If Hollis is there, he’s staying out of sight. The dhakim known as Hollis Plaguetouch had eluded the Order this long. Maybe he’s already cut and run. In which case …

Maya froze. Shadows moved on the wall of the alley. A moment later, three people came into view, walking single file. Two were large men, in the sleeveless white shirts and canvas trousers of common laborers. One was shaved bald, and the other wore his dark blue hair in a long queue. Between them walked a young woman in a colorful dress, long golden hair unbound. There was something off about the way she moved, but Maya didn’t catch it until she’d walked directly under the window. Oh, plaguefire.

“Marn!”

“Ow!” Marn rolled over. “Plague it, you made me drop that one in my eye!”

“They’re taking someone to the house!”

“Who is?” Marn got up and shuffled over to the window. The two men had reached the end of the street, one of them standing with the girl while the other unlocked the door.

“You think they’re with Hollis?” Marn whispered.

“The men are,” Maya said. “The girl’s a prisoner.”

“How do you know?”

“She’s gagged and her wrists are tied behind her back.”

Marn looked over at her nervously. “So—”

“Shut up and let me think.”

The door in the alley opened, and the trio went inside, one of the men pushing the girl along by the arm. She looks terrified.

Maya’s hand came up, unconsciously, and touched the Thing. It was a bad habit, calling attention to something that was supposed to stay secret, but she’d never been able to break it. The little piece of arcana, like a rounded crystal surrounded by a ring of smaller faceted stones, was embedded in Maya’s flesh just above her breastbone. It had saved her life as a girl, banishing the coughs and fevers that had nearly killed her, and ever since, she found herself tapping it when she was anxious, as though to make sure it was still there.
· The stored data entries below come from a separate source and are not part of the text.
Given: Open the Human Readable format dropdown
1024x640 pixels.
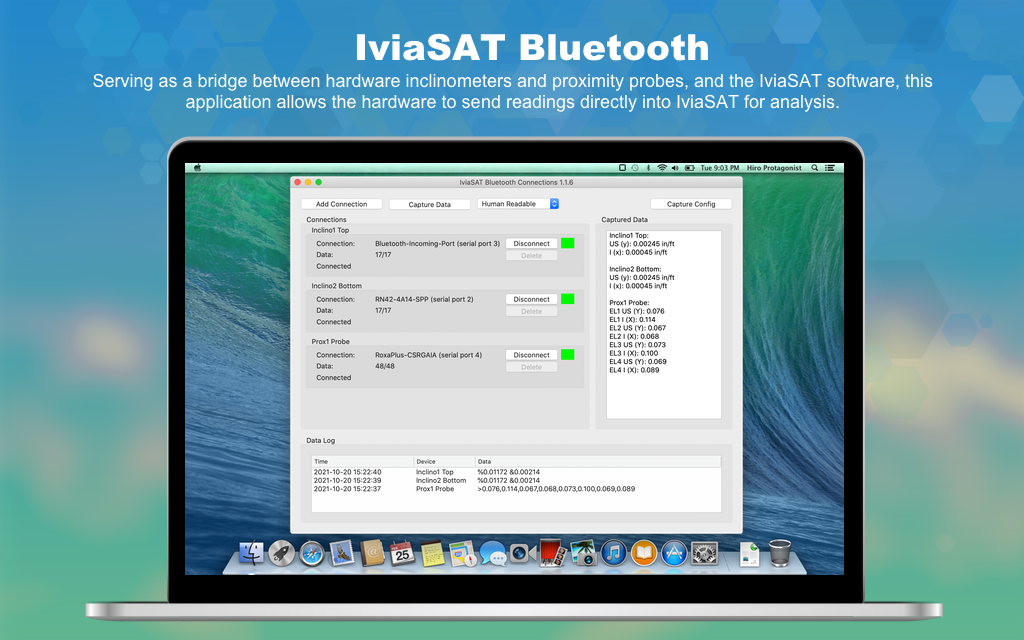Looking at the screenshot, I should [x=518, y=204].
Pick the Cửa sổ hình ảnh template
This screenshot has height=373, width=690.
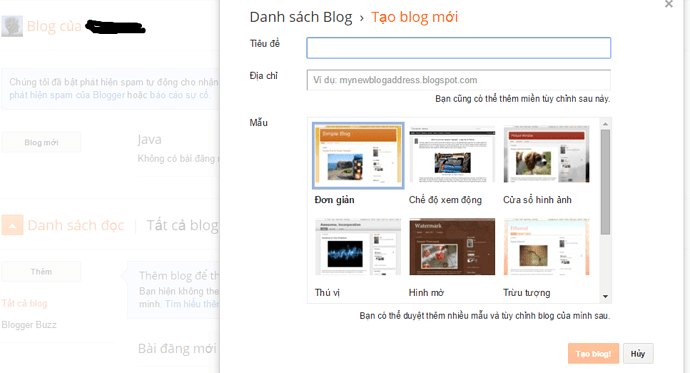[546, 154]
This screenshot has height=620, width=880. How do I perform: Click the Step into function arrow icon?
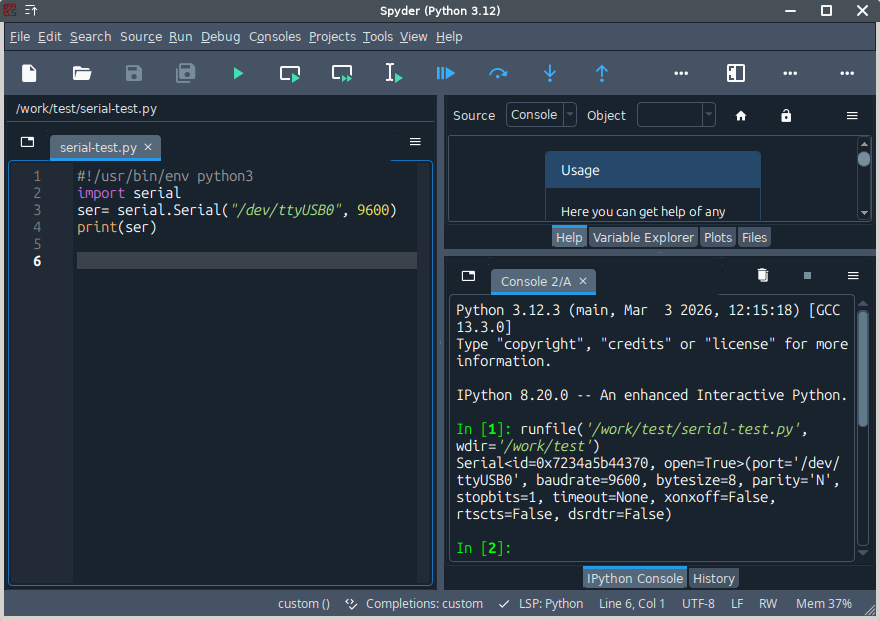[550, 73]

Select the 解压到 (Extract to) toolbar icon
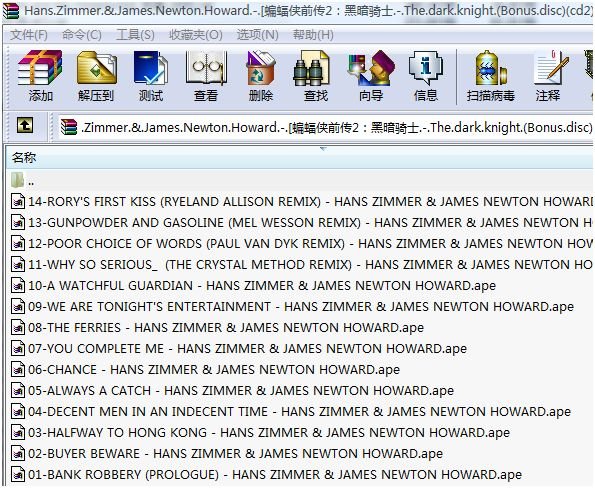96,76
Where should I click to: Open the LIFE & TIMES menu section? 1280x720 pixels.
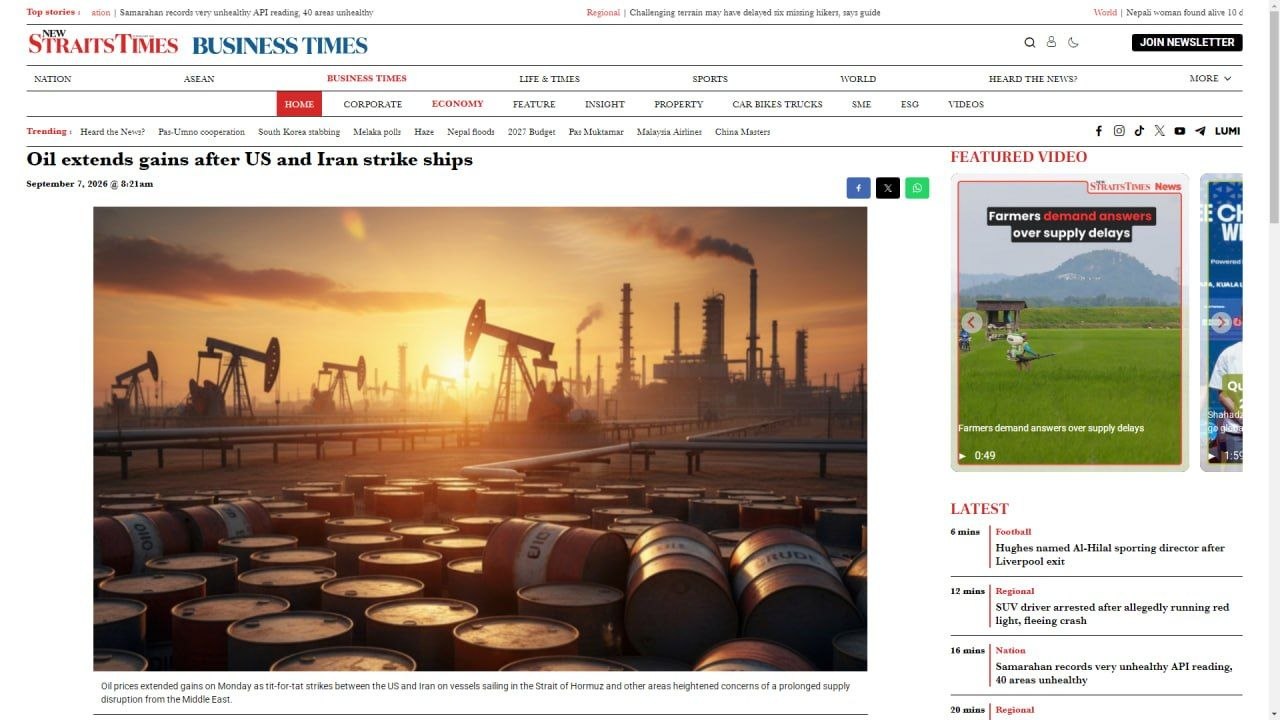pyautogui.click(x=549, y=79)
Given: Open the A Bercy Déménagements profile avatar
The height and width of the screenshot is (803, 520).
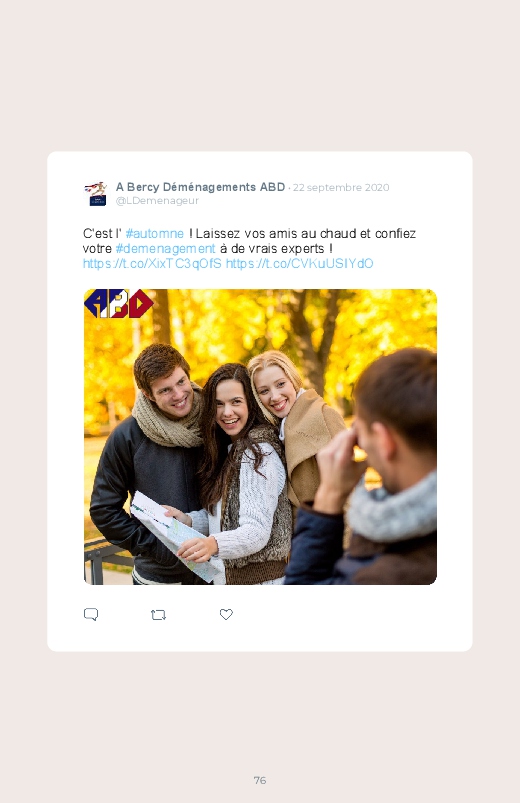Looking at the screenshot, I should pos(96,194).
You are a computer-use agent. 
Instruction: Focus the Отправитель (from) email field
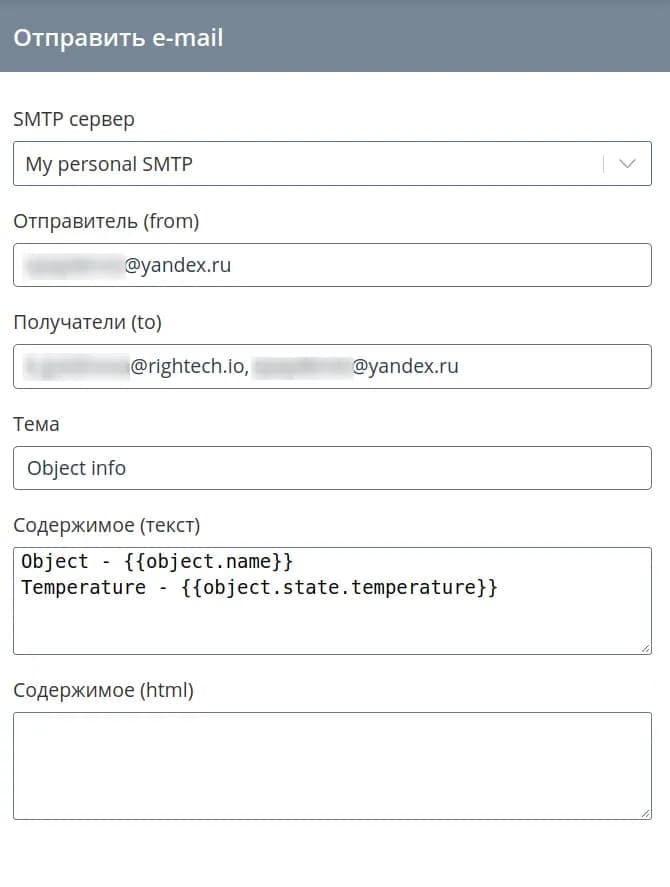[331, 265]
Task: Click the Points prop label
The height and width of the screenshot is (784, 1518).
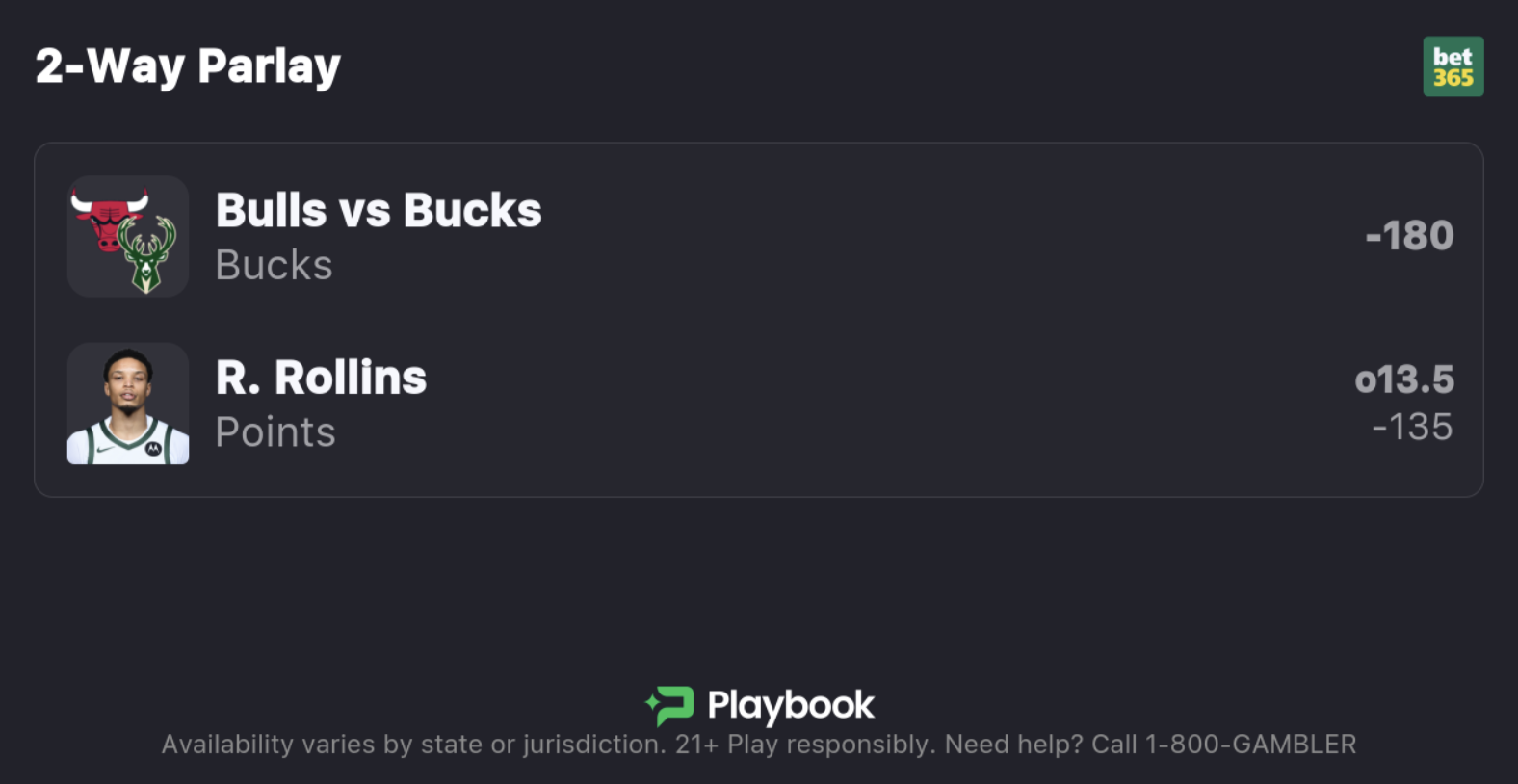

Jaedia won’t be back for another hour, at least. Her mentor had assigned her to watch for Hollis trying to leave, not people arriving. And she’d made it very clear that Maya wasn’t to do anything more than observe. But she didn’t consider them bringing in a prisoner, did she? Maya didn’t want to think about what might happen to a bound and gagged girl dragged into a nest of dhakim, but the images came all too readily to mind. Oh, fucking plaguefire.